World Bank's Free Online Trainings, to Enhance Your Career Path: Undergraduate, Fresh Graduates, NGOs and Non-NGO
Financially, so many people are not capable of getting internationally certified higher education and degrees. Even when the money is available, there are some basic short courses we wish to enroll in but can't get it on a platter.
I have extensively built my knowledge and career from free online courses and they offer certificates at the end.
I always looked out for authentic, certified and accredited learning portals. The contents of the course syllable is also very important.
Today I am sharing very relevant short, upcoming courses, provided by World Bank's e-Institute.
Courses ranging from Governance, Budget and Finance, Health Management, Agriculture, Climate change, Gender Equality, Policy, Health Economics and many more.
Undergraduates in Health Sciences, Public Health, Agriculture Economics, Finance and Accounting, Social Work and other Social Sciences, these courses will help give you a better understanding of what areas you wish to go for and why you want to be there.
UPCOMING COURSES
LOW CARBON, RESILIENT DEVELOPMENT
Investment Planning toward Low Emissions DevelopmentThis course compiles knowledge and lessons learned during the design and implementation of investment plans funded through the Climate Investment Funds (CIF) Clean Technology Fund (CTF) and the Scaling Up Renewable Energy Program in Low Income Countries (SREP). The objective of this course is to teach policymakers, planners and climate change practitioners how to design and finance strategic plans and programs for low emissions development that go beyond a project-by-project approach.
Results Based Financing approaches can help to strengthen core health systems, making them more accountable and delivering greater value for money, by shifting the focus from inputs to results. However, countries and development agencies are faced with insufficient RBF-implementation capacity. This course will help to bridge that capacity gap.

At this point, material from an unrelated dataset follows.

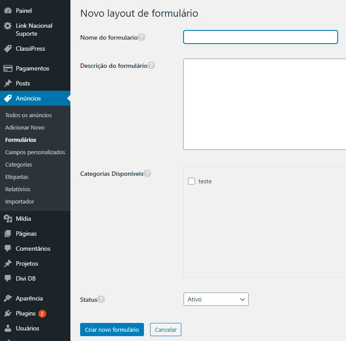The width and height of the screenshot is (346, 341).
Task: Click the Painel dashboard icon
Action: pyautogui.click(x=7, y=10)
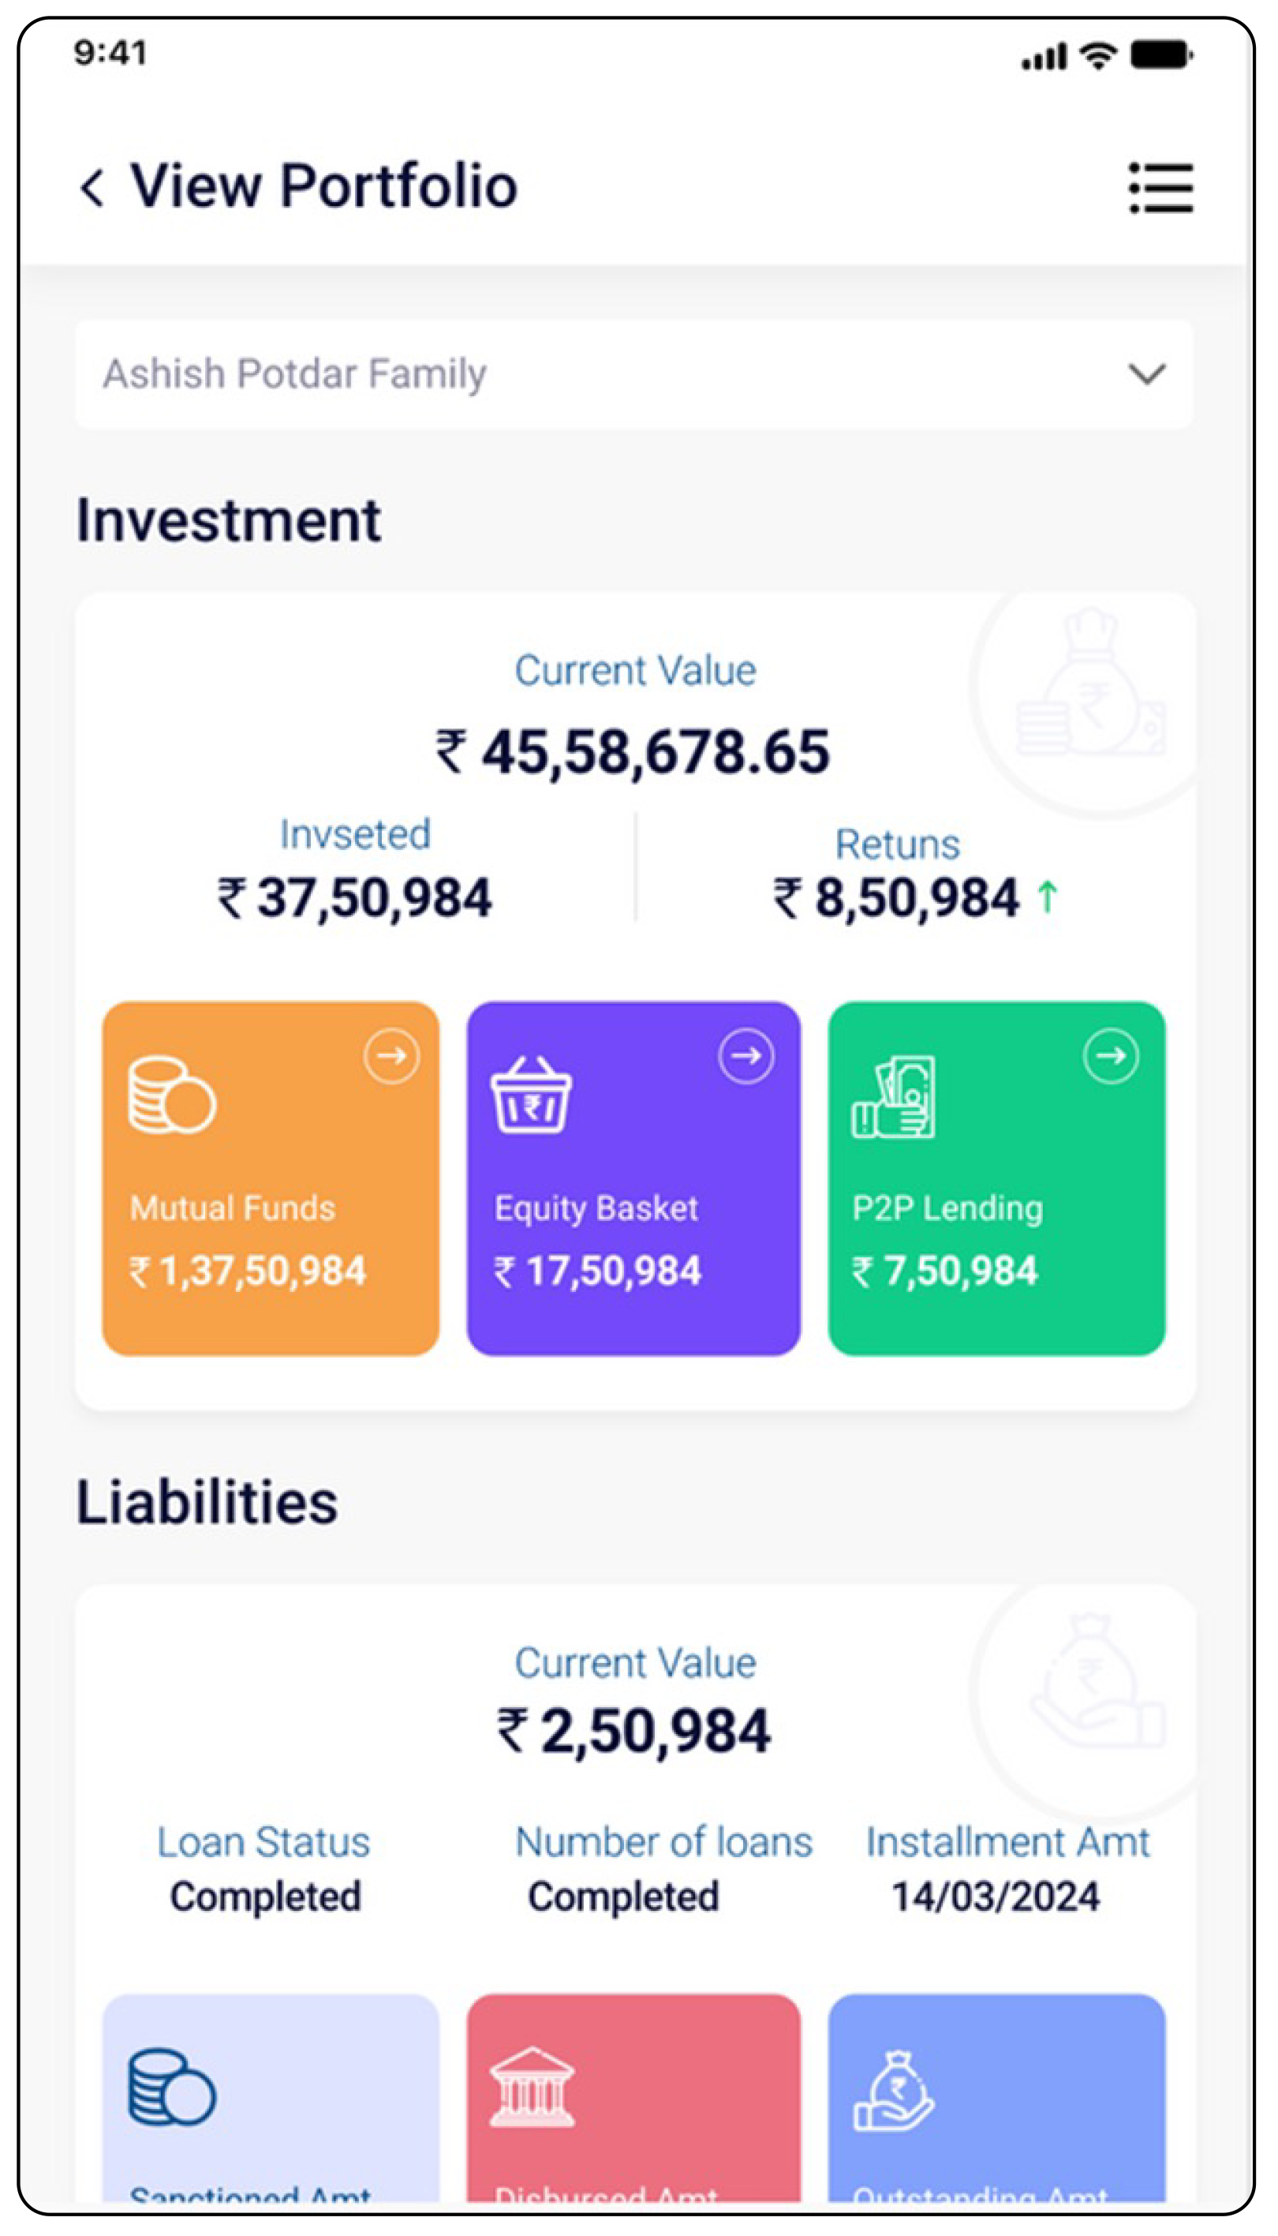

From Detroit to Lahore, most cities around the world are facing financing challenges. Bankruptcy, budget deficits, unmaintained infrastructure, declining quality of services and increasing urban poverty are unfortunately too common headlines. At the same time, the world is becoming more complex and municipal officials are not only dealing with the day to day business which comes with running a city but, they also have to increasingly address issues of social inclusion, local economic development, job creation, crime and violence, climate change, floods, natural and man-made disasters as well as an increasing number of urban dwellers. Against this backdrop, there is both a sense of urgency and a huge opportunity for change.